# Mp3 player - stuck on pause?



## jadedxl (Nov 1, 2007)

I bought a Coby MP-C853 the other day, I put songs on it, and it played just fine. I still had 300 mb of room left, so I decided to put more songs on it, however it said that the capacity was filled, even though it most certainly was not. I looked into the issue, and saw that it was probably because the file system was FAT32, so I changed it to NTFS and was able to put more songs on it.
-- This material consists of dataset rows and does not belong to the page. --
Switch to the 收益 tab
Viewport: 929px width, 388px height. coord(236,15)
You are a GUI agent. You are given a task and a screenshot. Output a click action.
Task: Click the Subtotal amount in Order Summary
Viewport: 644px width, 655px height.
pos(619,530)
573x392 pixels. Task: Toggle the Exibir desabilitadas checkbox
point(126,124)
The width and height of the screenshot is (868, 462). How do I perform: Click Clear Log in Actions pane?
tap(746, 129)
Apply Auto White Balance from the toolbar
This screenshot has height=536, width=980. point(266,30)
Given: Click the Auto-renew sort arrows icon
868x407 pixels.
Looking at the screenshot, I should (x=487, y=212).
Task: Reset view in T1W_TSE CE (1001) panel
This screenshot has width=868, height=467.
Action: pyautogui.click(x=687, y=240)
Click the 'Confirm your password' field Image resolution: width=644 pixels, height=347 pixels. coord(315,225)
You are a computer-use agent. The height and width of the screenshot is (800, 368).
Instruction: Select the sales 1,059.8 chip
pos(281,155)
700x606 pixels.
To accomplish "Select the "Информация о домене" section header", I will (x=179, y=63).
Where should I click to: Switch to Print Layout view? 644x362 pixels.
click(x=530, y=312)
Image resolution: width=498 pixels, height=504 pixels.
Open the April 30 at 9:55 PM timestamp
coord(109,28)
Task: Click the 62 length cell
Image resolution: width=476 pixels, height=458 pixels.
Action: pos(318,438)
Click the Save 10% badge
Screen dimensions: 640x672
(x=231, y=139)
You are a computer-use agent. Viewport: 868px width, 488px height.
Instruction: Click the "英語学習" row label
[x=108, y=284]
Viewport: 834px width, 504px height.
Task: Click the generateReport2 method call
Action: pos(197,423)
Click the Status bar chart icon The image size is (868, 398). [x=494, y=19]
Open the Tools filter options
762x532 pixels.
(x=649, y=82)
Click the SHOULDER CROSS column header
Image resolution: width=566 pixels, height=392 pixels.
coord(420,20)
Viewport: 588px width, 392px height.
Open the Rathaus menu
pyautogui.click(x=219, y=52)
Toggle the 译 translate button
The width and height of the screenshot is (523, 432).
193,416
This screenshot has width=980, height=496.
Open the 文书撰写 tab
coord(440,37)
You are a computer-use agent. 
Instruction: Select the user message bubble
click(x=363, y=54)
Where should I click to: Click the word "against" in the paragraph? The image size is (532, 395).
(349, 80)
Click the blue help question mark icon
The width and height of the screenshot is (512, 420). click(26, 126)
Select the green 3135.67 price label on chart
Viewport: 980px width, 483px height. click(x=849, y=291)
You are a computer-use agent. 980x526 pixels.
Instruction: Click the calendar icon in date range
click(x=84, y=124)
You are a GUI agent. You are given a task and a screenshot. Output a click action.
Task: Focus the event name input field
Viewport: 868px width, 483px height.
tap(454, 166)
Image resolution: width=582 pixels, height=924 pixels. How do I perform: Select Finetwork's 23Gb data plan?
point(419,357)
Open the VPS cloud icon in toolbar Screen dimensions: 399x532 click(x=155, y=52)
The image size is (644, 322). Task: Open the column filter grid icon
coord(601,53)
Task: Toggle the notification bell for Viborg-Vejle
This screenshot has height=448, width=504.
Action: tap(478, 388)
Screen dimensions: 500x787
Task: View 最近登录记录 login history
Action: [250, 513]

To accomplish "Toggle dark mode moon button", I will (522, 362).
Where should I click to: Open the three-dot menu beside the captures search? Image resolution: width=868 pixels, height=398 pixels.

Now, I don't know if the above affects what my issue is, but now when I turn on the mp3 player it turns on, but only in pause mode. If I press the on/pause/off button, it will not enter playback, it stays in pause. I can turn it off though by holding it long enough, I just can't get it out of pause mode to be able to listen to music. I've tried new batteries, that didn't change a thing.

When I plug the mp3 player into my computer and choose the option to play music via windows media player, it plays fine on there.

Any tips on how to fix this will be greatly appreciated! I kinda really want to get this to work seeing as I'm going to be traveling all day within a few days.


----------



## DonaldG (Aug 23, 2007)

HI Jadedxl - Welcome to TSF :wave:

I cant help you with any practical advice, but I found this that might help:

MP-C853 manual

Regards
Donald


----------



## corbain983 (Aug 25, 2007)

try taking the battery out if it is frozen


----------